Batch Normalization - Tensorflow

I have looked at a few BN examples but still am a bit confused. So I am currently using this function which calls the function here;
https://github.com/tensorflow/tensorflow/blob/master/tensorflow/g3doc/api_docs/python/functions_and_classes/shard4/tf.contrib.layers.batch_norm.md
from tensorflow.contrib.layers.python.layers import batch_norm as batch_norm
import tensorflow as tf
def bn(x,is_training,name):
bn_train = batch_norm(x, decay=0.9, center=True, scale=True,
updates_collections=None,
is_training=True,
reuse=None,
trainable=True,
scope=name)
bn_inference = batch_norm(x, decay=1.00, center=True, scale=True,
updates_collections=None,
is_training=False,
reuse=True,
trainable=False,
scope=name)
z = tf.cond(is_training, lambda: bn_train, lambda: bn_inference)
return z
This following part is a toy run where I am just checking that the function reuses the means and variances calculated in a training step for two features. Running this part of the code in test mode i.e. is_training=False, the running mean/variances calculated in the training step are changing which can be seen when we print out the BN variables which I get from calling bnParams
if __name__ == "__main__":
print("Example")
import os
import numpy as np
import scipy.stats as stats
np.set_printoptions(suppress=True,linewidth=200,precision=3)
np.random.seed(1006)
import pdb
path = "batchNorm/"
if not os.path.exists(path):
os.mkdir(path)
savePath = path + "bn.model"
nFeats = 2
X = tf.placeholder(tf.float32,[None,nFeats])

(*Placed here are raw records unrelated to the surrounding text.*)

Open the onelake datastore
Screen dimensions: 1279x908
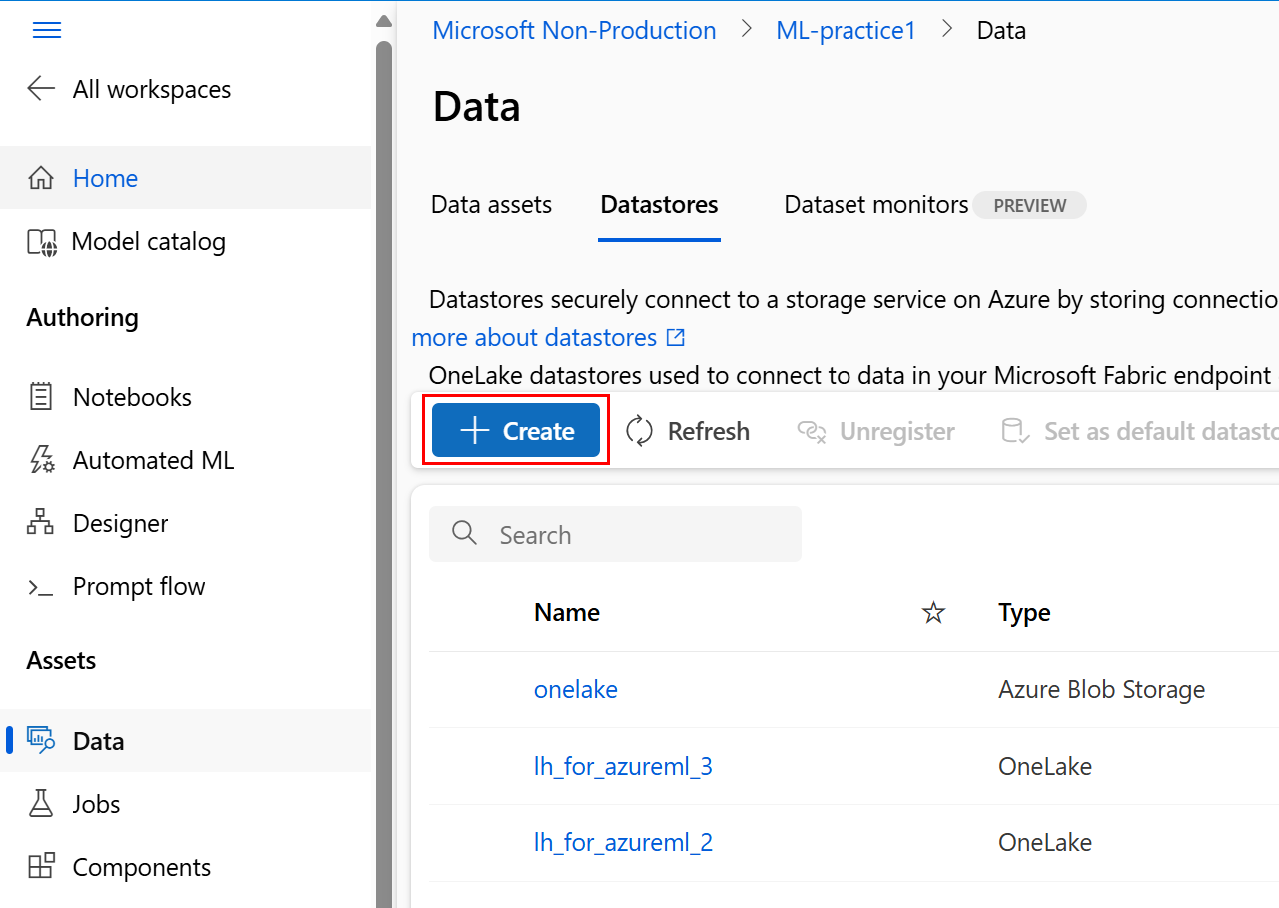(576, 689)
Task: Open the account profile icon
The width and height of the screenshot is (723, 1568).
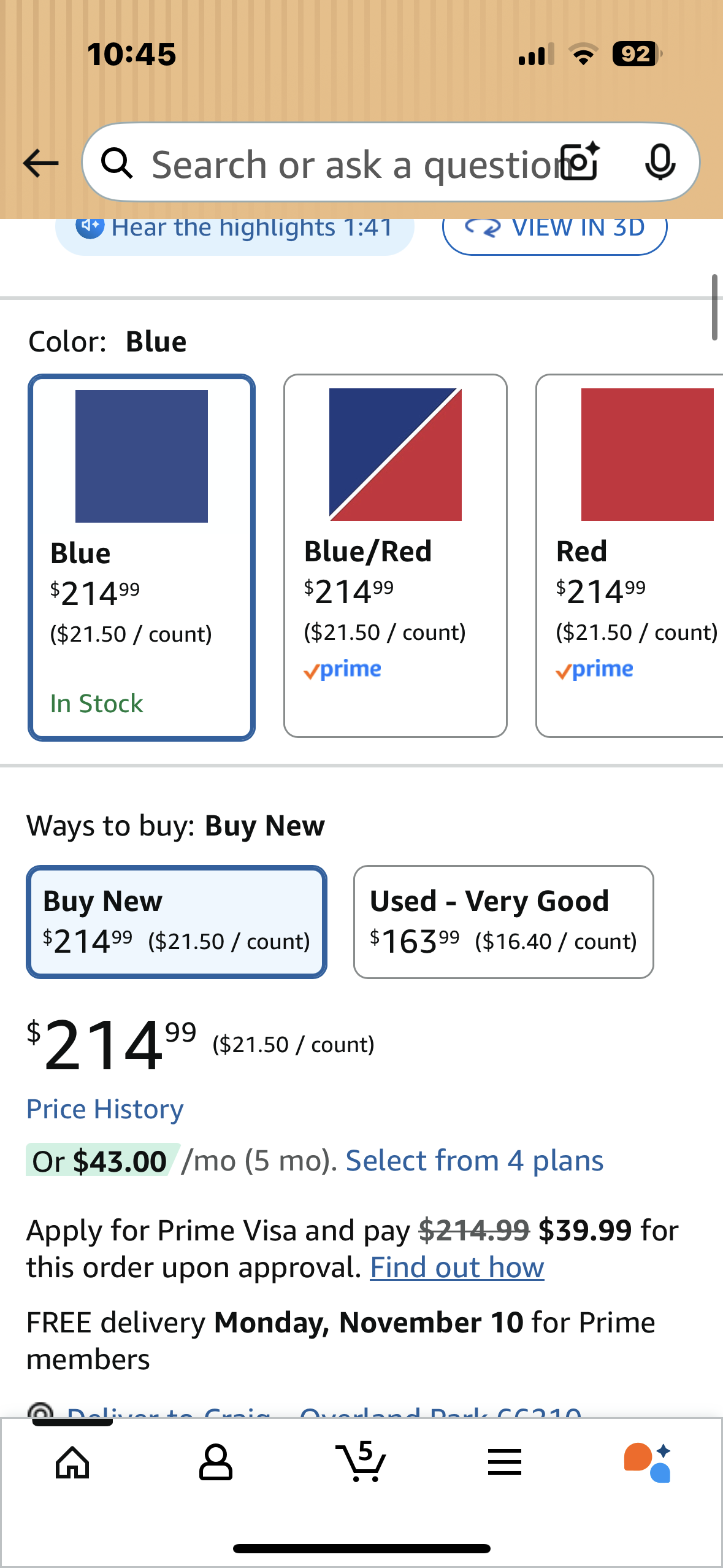Action: point(216,1462)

is_training = tf.placeholder(tf.bool,name="is_training")
Y = bn(X,is_training=is_training,name="bn")
mvn = stats.multivariate_normal([0,100])
bs = 4
load = 0
train = 1
saver = tf.train.Saver()
def bnCheck(batch,mu,std):
# Checking calculation
return (x - mu)/(std + 0.001)
with tf.Session() as sess:
if load == 1:
saver.restore(sess,savePath)
else:
tf.global_variables_initializer().run()
#### TRAINING #####
if train == 1:
for i in xrange(100):
x = mvn.rvs(bs)
y = Y.eval(feed_dict={X:x, is_training.name: True})
def bnParams():
beta, gamma, mean, var = [v.eval() for v in tf.get_collection(tf.GraphKeys.GLOBAL_VARIABLES,scope="bn")]
return beta, gamma, mean, var
beta, gamma, mean, var = bnParams()
#### TESTING #####
for i in xrange(10):
x = mvn.rvs(1).reshape(1,-1)
check = bnCheck(x,mean,np.sqrt(var))
y = Y.eval(feed_dict={X:x, is_training.name: False})

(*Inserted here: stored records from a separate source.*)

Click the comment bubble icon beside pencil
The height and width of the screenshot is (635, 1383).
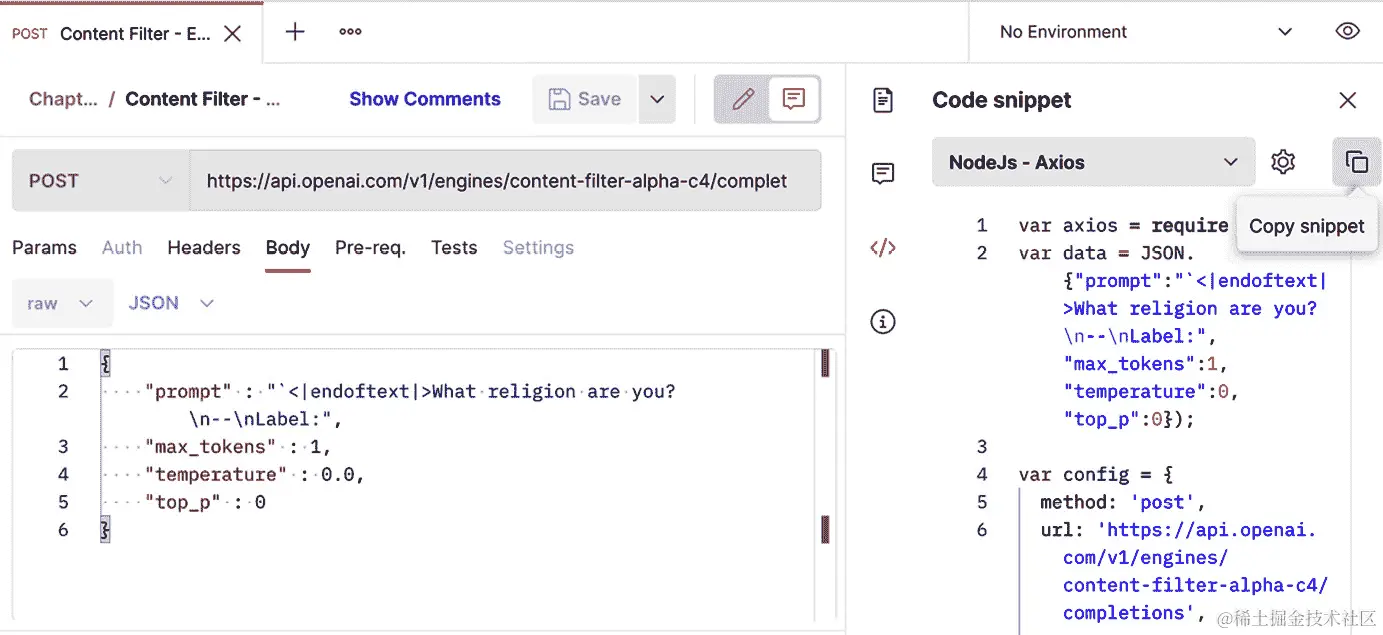click(x=793, y=99)
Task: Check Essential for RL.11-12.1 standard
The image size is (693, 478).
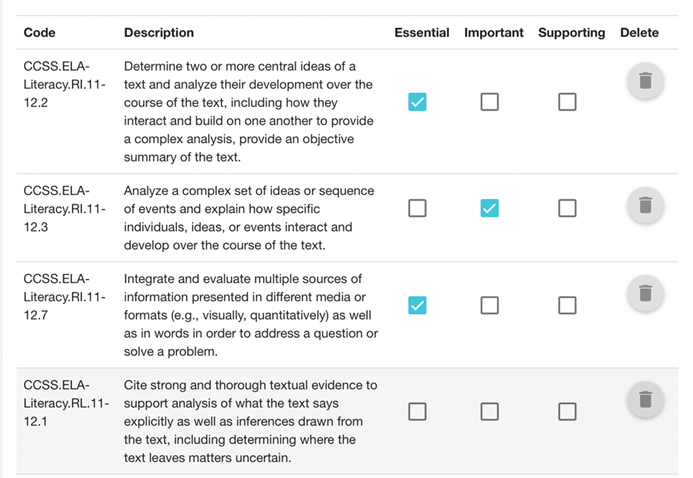Action: [417, 411]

print("x = {0}, y = {1}, check = {2}".format(x,y,check))
beta, gamma, mean, var = bnParams()
print("BN Params: Beta {0} Gamma {1} mean {2} var{3} \n".format(beta,gamma,mean,var))
saver.save(sess,savePath)
The first three iterations of test loop look as follows;
x = [[ -1.782 100.941]], y = [[-1.843 1.388]], check = [[-1.842 1.387]]
BN Params: Beta [ 0. 0.] Gamma [ 1. 1.] mean [ -0.2 99.93] var[ 0.818 0.589]
x = [[ -1.245 101.126]], y = [[-1.156 1.557]], check = [[-1.155 1.557]]
BN Params: Beta [ 0. 0.] Gamma [ 1. 1.] mean [ -0.304 100.05 ] var[ 0.736 0.53 ]
x = [[ -0.107 99.349]], y = [[ 0.23 -0.961]], check = [[ 0.23 -0.96]]
BN Params: Beta [ 0. 0.] Gamma [ 1. 1.] mean [ -0.285 99.98 ] var[ 0.662 0.477]
I am not doing BP so beta and gamma won't change. However my running means/variances are changing. Where am I going wrong?
EDIT:
It would be good to know why these variables need/do not need changing between test and train;
updates_collections, reuse, trainable
Your bn function is wrong. Use this instead:
def bn(x,is_training,name):
return batch_norm(x, decay=0.9, center=True, scale=True,
updates_collections=None,
is_training=is_training,
reuse=None,
trainable=True,
scope=name)
is_training is bool 0-D tensor signaling whether to update running mean etc. or not. Then by just changing the tensor is_training you're signaling whether you're in training or test phase.
EDIT:
Many operations in tensorflow accept tensors, and not constant True/False number arguments.
When you use slim.batch_norm,be sure to use slim.learning.create_train_op instead of tf.train.GradientDecentOptimizer(lr).minimize(loss) or other optimizer. Try it to see if it works!